Shenai was speaking at a webinar titled Economic Globalization after Ukraine, co-hosted by the Brookings Institution and the AEI.

“They’re really unprecedented given the size of Russia’s economy,” Shenai said of the economic actions taken against Moscow.

She cited the claim by the Group of Seven nations that Russia had defaulted on its debt, a contention that Moscow denies. In her comments at the event, Shenai also spoke of how the US and China have been sparring over trade matters in recent years, as well as the efforts to compete for technological supremacy.

‘Stark examples’

Shenai describes sanctions as “stark examples” of the “weaponization of interdependence”.

At the discussion, Henry Farrell, a professor of international affairs at Johns Hopkins University, said the goals of the sanctions placed on Russia were not clear, but the actions had generated a significant spillover effect.

“On the one hand, you need much, much clearer goals than the US and its allies have expressed so far,” Farrell said.

“So, it’s very, very hard to know from public statements at least whether the goal is … perhaps to try and degrade Russia’s military apparatus, whether it is to bring Russia to the negotiation table, whether it’s to permanently degrade Russia as a power.

“We don’t know which of these the United States and its allies are pursuing, which makes it very hard in some ways to actually figure out how successful they are.”

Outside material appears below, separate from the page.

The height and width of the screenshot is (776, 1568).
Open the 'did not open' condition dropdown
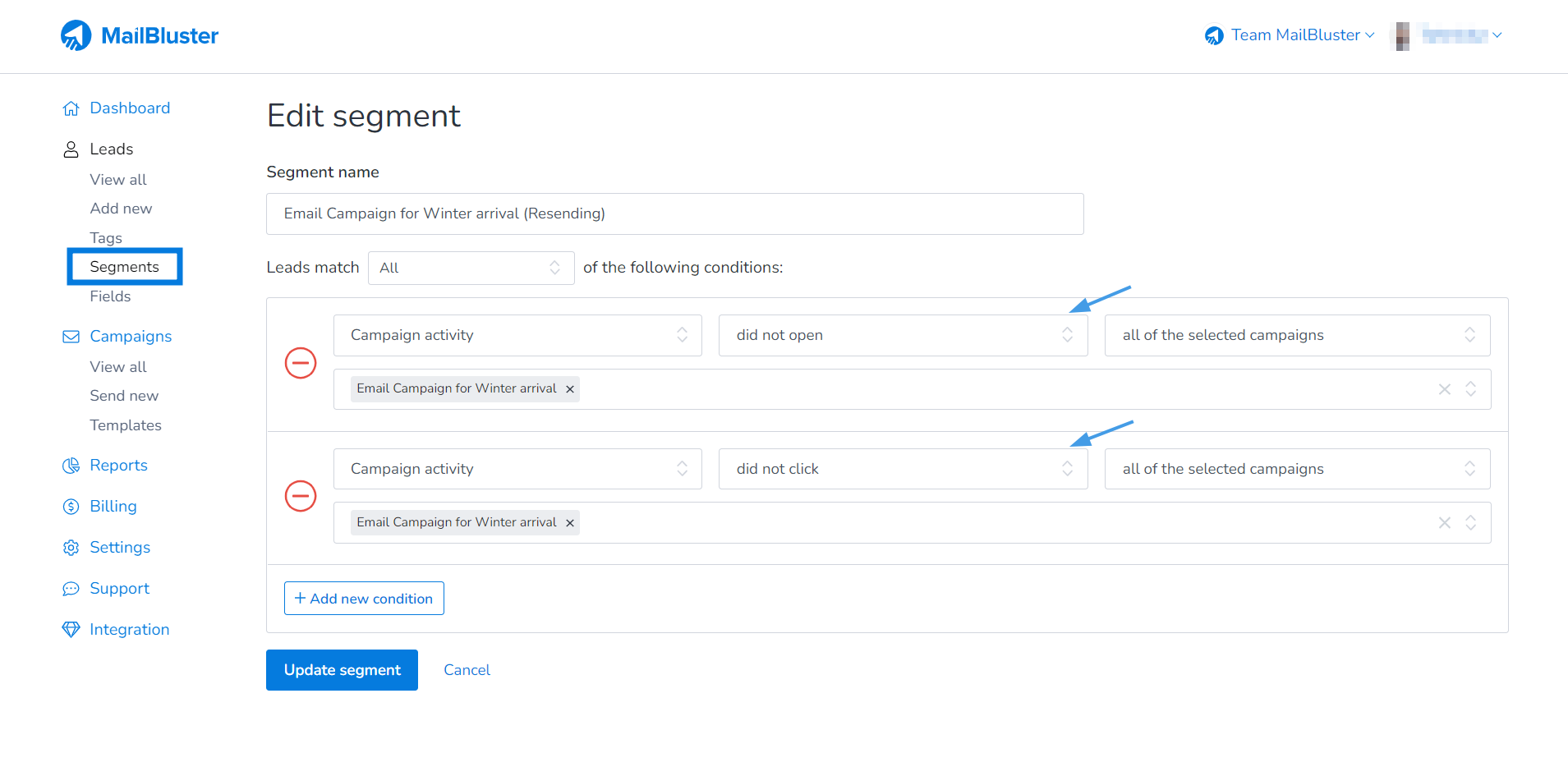902,335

He pointed to the US actions against Chinese technology giant Huawei, which was added to the US Department of Commerce’s Bureau of Industry and Security Entity List during the presidency of Donald Trump.

“Going after Huawei was a very provocative move that the US engaged in,” Farrell said. “I don’t think there was a strategic conversation about what that would mean.… I think there needs to be a broad policy conversation about just laying out the ground rules of this new world.”

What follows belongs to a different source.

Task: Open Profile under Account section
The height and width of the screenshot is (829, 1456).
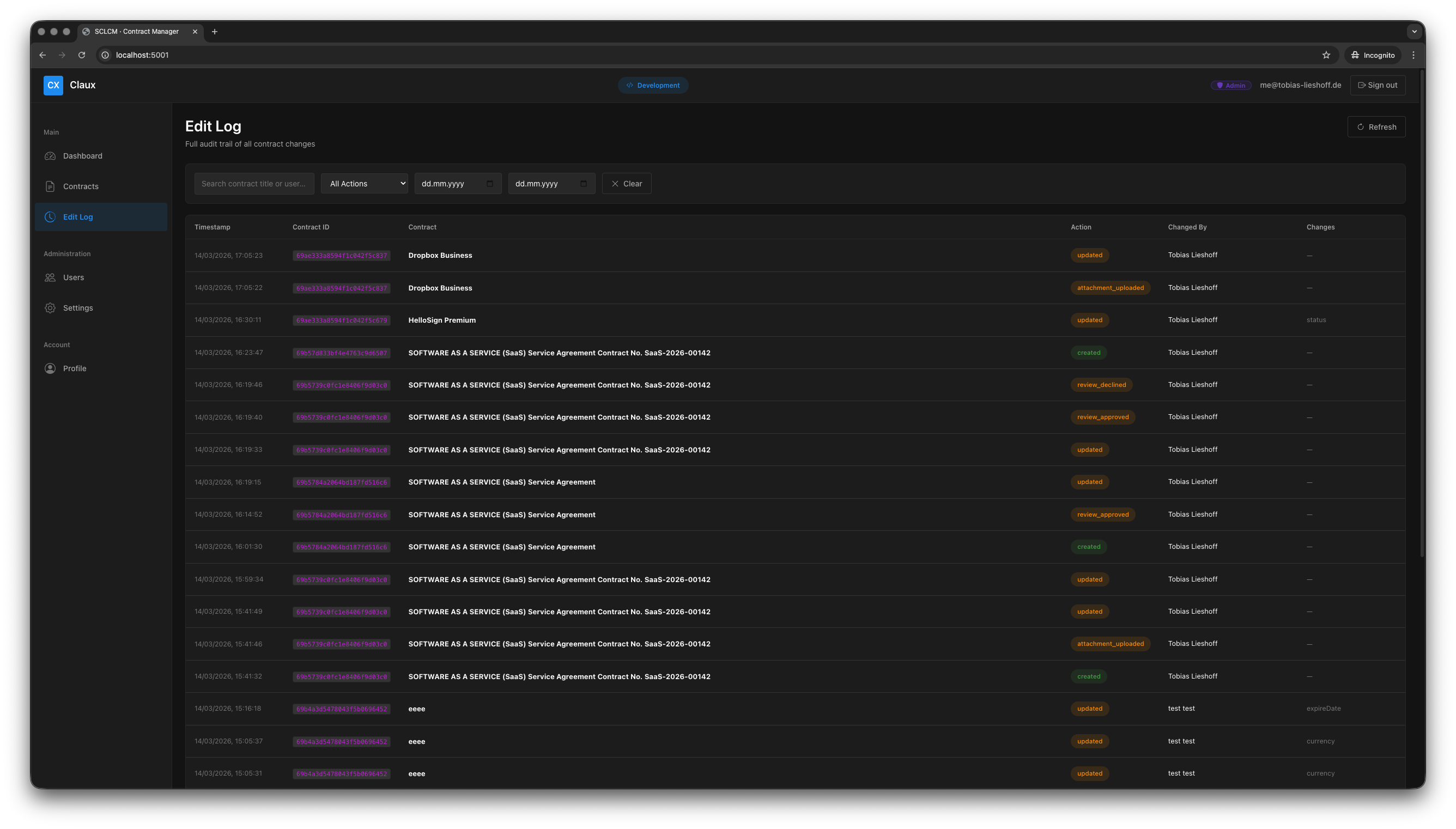Action: [x=75, y=369]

Another panelist, Emily Weinstein, a research fellow at the Center for Security and Emerging Technology of Georgetown University, said that in the context of the US actions against Huawei, “we have to rethink what national security means”.

“We have to figure out what we are doing with them,” said Weinstein, adding: “What we’re seeing now with some of the issues, with inflation, with the energy sector and other things, we’re seeing those secondary side effects and elements.”

Shenai, looking at the broader context of the US-China trade conflict and the pandemic, said: “There’s just been a trend of acceleration in the metamorphosis of the nature of international economic relations.

“Global rules have been morphing and splintering in many ways and have also in many ways laid bare the underbelly of globalization. And the world appears to be moving increasingly toward what seems like different realities as well as polarized blocs.”

The panelists found a consensus in assessing that the risks of economic interdependence have been laid bare and that the situation raises important questions on what that means for emerging economic challenges. Moreover, it remains to be seen how countries will adapt to this new reality and what this means for economic globalization in the years ahead, the forum was told.